■ **Your task**: Exact copy, no pictures: every line from the one that contains "This screenshot has width=1851, height=708." through the end of the data below, and nothing else.

■ **Input records**:

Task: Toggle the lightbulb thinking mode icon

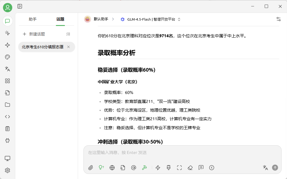Action: (x=101, y=167)
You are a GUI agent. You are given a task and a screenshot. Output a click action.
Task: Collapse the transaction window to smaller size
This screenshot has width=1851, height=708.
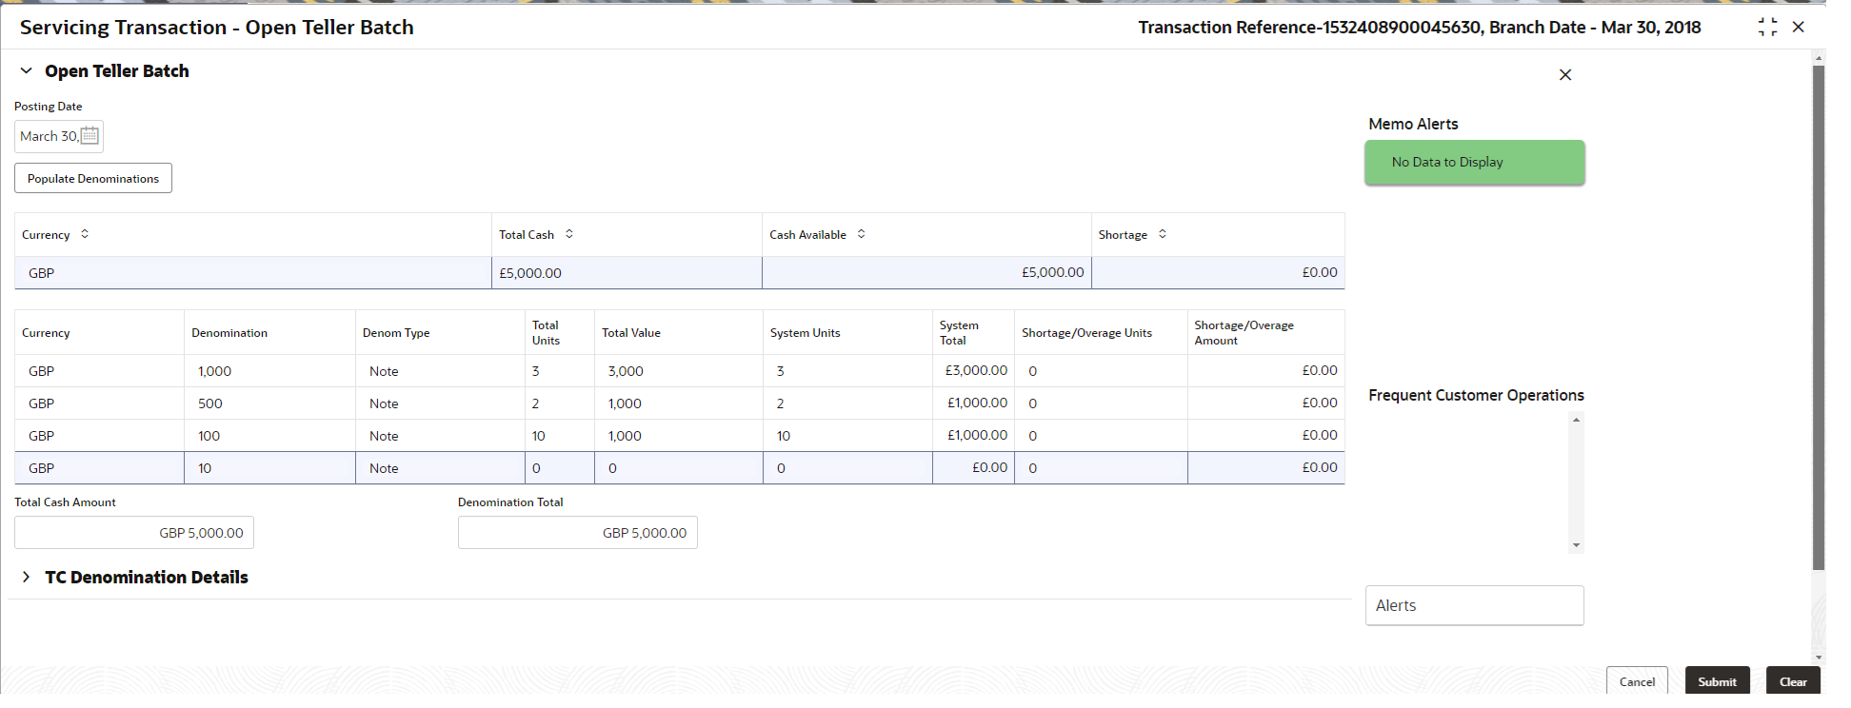tap(1768, 28)
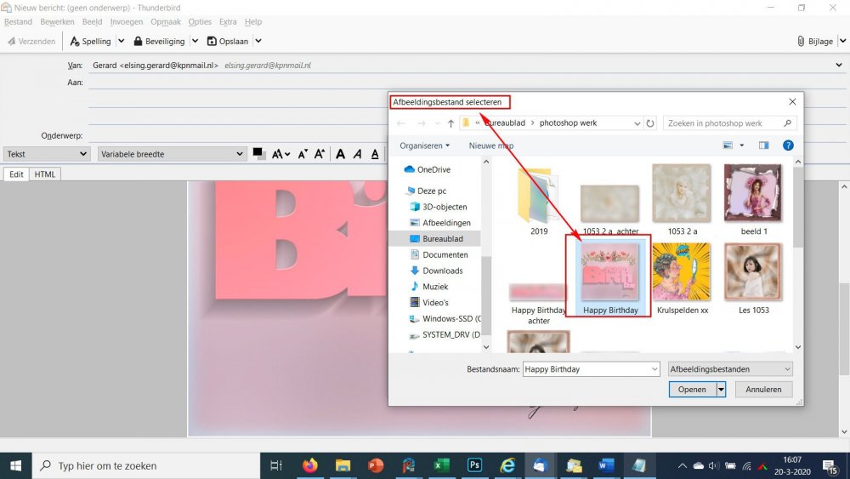The height and width of the screenshot is (479, 850).
Task: Switch to the HTML tab
Action: [x=45, y=174]
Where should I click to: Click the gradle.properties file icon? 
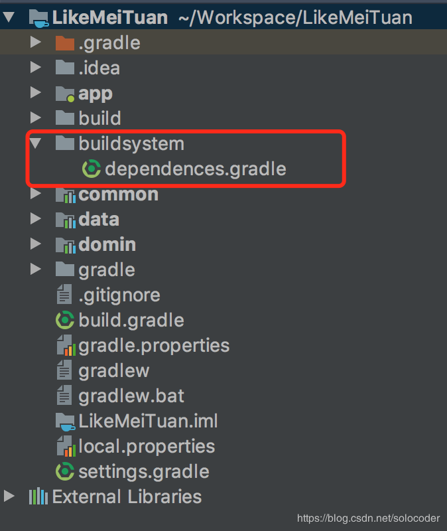click(x=66, y=345)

■ **Output for this task**:
This screenshot has width=1851, height=708.
tap(1768, 28)
The height and width of the screenshot is (479, 850).
Task: Switch to the HTML tab
Action: [x=45, y=174]
Where should I click to: Click the gradle.properties file icon? 
click(x=66, y=345)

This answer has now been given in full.